Previously, Goldman had expected the effective tariff rate to sit at around 14% in 2025, but now see it sitting nearer 20% by next year. Of course, this doesn’t fit with the Treasury Secretary’s notion that tariffs will have little impact on the economy, but rather that the outcome will not be as sharp as analysts had feared in the early days of Trump 2.0.
He wrote: “One reason why President Trump might raise tariffs further is that the costs of the trade war have been smaller than anticipated so far. At least as far as inflation is concerned, however, we think this mostly reflects lags related to large-scale inventory building before the tariffs hit. For the earliest Trump tariffs, these lags have now run their course.”
Per Goldman’s estimates, 60% of the ramifications from the tariffs implemented in February had worked their way through the economy by June, raising core inflation by 0.2%. A further 1.2% raise is yet to come, added Hatzius, putting PCE (Personal Consumption Expenditures) over 3%.
While the hike will be painful for real disposable income, Goldman added, it still expects the tariff fallout will exhibit as a “one-time price level shift akin to a VAT hike” as opposed to a continual erosion of spending power.
With the S&P 500 up some 4.6% this month, it seems markets have are far less sensitive to the White House’s back-and-forth, perhaps relying on the “TACO trade” (Trump Always Chickens Out) to live on.

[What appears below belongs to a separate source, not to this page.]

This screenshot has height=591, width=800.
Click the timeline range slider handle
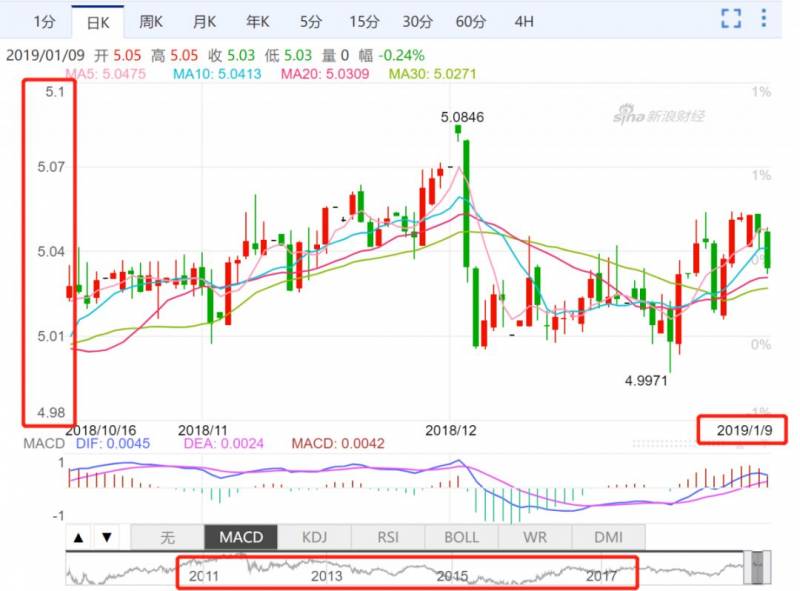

This in itself presents a problem, writes Deutsche Bank’s Henry Allen in a note shared with Fortune recently. After all, if the economy is fairing well then it may give the president the confidence to push ahead with his threats. “On tariffs, it’s clear that markets aren’t pricing in the proposed August 1 rates,” Allen writes. “But the paradox is that as markets discount the tariffs and perform strongly, that’s actually making the higher tariffs more likely as the administration grow in confidence.”
Indeed, Macquarie strategists Thierry Wizman and Gareth Berry wrote in a note Monday that even if Trump pushes ahead with his agenda, it doesn’t mark the end of the story. They wrote: “While the August 1 date is critical insofar as it will help prove out whether U.S. President Donald Trump ‘chickens out’ again, it is not a ‘point of no return’, insofar as negotiations will likely continue beyond that date even if new tariff rates are imposed (e.g., 30% for Europe).
“It is because August 1 is unlikely to be a ‘point of no return’ that stock markets have been largely unfazed by the approach of August 1, we believe. Nothing that ‘happens’ on August 1 is necessarily permanent, so long as the U.S. administration remains willing to talk, as was indicated in Trump’s letters from two weeks ago.”